Haters

Right off the bat as soon as I step into the dressing room I feel that I am surrounded by mostly catty bitches, I'm getting stared down and it's so uncomfortable. I guess all strippers kinda have to be screwed up in someway but dam I'm here just trying to make money to support my son and help me make ends meet I've even had customers ask me 'why are all the girls lookin at you like your a peice of shit?' I just shake it off and say I'm new here and just come by occasionally I dont really know why... I wonder why though maybe because they dont know me or they could possibly feel threatened by me somehow or they dont like the way I carry myself who really knows.
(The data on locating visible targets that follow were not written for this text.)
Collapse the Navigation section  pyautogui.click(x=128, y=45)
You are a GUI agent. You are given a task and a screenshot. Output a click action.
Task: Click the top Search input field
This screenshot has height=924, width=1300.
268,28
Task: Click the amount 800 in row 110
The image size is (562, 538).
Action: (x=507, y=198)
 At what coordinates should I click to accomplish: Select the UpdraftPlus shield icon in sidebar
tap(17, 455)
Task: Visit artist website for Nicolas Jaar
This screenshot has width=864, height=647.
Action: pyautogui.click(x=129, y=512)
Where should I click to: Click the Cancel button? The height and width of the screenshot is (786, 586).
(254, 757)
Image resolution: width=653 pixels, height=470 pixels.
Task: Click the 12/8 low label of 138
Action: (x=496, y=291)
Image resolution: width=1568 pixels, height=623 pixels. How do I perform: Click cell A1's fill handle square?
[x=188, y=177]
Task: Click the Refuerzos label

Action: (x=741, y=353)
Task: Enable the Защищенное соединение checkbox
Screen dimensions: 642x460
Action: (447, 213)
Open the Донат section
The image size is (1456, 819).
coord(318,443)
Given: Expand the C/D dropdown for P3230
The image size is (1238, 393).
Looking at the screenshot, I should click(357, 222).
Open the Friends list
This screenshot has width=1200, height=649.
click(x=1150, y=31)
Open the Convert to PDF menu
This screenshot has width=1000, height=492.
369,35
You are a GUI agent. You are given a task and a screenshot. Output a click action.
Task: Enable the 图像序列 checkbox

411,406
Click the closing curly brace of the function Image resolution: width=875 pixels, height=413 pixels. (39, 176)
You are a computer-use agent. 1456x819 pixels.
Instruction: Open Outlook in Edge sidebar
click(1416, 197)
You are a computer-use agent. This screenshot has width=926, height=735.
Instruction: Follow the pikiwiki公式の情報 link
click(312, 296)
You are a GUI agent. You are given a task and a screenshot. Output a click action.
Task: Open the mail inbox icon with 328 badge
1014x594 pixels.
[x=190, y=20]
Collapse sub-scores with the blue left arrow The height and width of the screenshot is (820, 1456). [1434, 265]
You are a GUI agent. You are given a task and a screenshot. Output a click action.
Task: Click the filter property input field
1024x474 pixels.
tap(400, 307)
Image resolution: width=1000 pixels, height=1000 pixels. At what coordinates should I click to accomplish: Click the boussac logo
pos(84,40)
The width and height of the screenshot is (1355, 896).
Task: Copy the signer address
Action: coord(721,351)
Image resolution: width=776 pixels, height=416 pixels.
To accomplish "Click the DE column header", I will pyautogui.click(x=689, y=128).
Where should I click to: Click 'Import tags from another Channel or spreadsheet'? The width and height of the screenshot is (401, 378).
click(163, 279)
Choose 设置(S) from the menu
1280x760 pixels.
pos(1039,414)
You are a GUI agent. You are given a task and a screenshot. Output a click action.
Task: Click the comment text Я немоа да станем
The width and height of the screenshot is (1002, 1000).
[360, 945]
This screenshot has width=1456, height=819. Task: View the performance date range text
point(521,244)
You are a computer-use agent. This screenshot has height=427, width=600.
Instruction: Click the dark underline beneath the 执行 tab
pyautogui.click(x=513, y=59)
Out of the club it doesn't end one time I was walking down the street with my son and this guy from the club is yelling my name out and I'm thinkin what the hell I'm here with my child I'm not gonna stop and have you hitting on me trying to get my number or whatever so I ignore him, obviously he was a younger guy so he's dumb like that he's going to try and talk to me, then he starts yelling you slut you whore thats when I just popped my earphones in and cranked the I pod up. Is dancing worth all the bullshit? sometimes I really don't know but the moneys so dam good I guess it's kinda like a trap. Is dancing really cut out for me what do you really think? I personally think it is when I make a whole bunch of money but on the flipside when I make shit money I feel like shit. I once had a lady who stripped for 20 years tell me you have to have real thick skin to do this and she knew what she was talking about. Dancing has made me a different person in someways also it has made me a better person but the bullshit just keeps on coming.